====== Data to process

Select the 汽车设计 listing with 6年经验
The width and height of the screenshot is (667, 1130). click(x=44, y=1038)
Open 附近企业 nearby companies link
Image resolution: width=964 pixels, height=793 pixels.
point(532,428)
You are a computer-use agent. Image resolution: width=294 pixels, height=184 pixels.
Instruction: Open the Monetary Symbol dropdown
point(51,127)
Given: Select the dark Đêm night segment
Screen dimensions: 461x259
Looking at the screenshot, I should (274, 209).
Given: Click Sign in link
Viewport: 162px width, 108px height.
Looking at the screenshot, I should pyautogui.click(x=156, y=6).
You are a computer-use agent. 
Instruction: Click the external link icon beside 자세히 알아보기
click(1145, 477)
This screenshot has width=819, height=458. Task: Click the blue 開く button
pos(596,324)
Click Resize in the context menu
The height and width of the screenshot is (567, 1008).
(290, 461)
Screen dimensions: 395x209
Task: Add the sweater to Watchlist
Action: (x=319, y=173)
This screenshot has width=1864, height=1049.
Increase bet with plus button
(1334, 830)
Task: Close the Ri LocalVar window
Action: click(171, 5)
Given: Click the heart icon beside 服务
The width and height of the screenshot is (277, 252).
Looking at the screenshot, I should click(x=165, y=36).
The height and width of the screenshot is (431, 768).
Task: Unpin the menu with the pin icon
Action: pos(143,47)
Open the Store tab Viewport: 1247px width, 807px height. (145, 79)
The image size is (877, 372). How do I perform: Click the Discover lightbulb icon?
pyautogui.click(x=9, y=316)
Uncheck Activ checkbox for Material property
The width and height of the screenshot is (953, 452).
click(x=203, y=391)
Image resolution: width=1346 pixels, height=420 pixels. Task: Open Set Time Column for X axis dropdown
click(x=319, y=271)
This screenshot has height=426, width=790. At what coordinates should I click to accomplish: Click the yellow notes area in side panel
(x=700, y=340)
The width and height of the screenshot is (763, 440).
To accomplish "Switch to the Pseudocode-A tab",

============

### Task brief
Copy the listing above line for line, keeping every character unchanged.

### Solved problem
Select the 汽车设计 listing with 6年经验
The width and height of the screenshot is (667, 1130). click(x=44, y=1038)
Open 附近企业 nearby companies link
Image resolution: width=964 pixels, height=793 pixels.
point(532,428)
You are a computer-use agent. Image resolution: width=294 pixels, height=184 pixels.
Instruction: Open the Monetary Symbol dropdown
point(51,127)
Given: Select the dark Đêm night segment
Screen dimensions: 461x259
Looking at the screenshot, I should (274, 209).
Given: Click Sign in link
Viewport: 162px width, 108px height.
Looking at the screenshot, I should pyautogui.click(x=156, y=6).
You are a computer-use agent. 
Instruction: Click the external link icon beside 자세히 알아보기
click(1145, 477)
This screenshot has width=819, height=458. Task: Click the blue 開く button
pos(596,324)
Click Resize in the context menu
The height and width of the screenshot is (567, 1008).
(290, 461)
Screen dimensions: 395x209
Task: Add the sweater to Watchlist
Action: (x=319, y=173)
This screenshot has width=1864, height=1049.
Increase bet with plus button
(1334, 830)
Task: Close the Ri LocalVar window
Action: click(171, 5)
Given: Click the heart icon beside 服务
The width and height of the screenshot is (277, 252).
Looking at the screenshot, I should click(x=165, y=36).
The height and width of the screenshot is (431, 768).
Task: Unpin the menu with the pin icon
Action: pos(143,47)
Open the Store tab Viewport: 1247px width, 807px height. (145, 79)
The image size is (877, 372). How do I perform: Click the Discover lightbulb icon?
pyautogui.click(x=9, y=316)
Uncheck Activ checkbox for Material property
The width and height of the screenshot is (953, 452).
click(x=203, y=391)
Image resolution: width=1346 pixels, height=420 pixels. Task: Open Set Time Column for X axis dropdown
click(x=319, y=271)
This screenshot has height=426, width=790. At what coordinates should I click to accomplish: Click the yellow notes area in side panel
(x=700, y=340)
The width and height of the screenshot is (763, 440).
To accomplish "Switch to the Pseudocode-A tab",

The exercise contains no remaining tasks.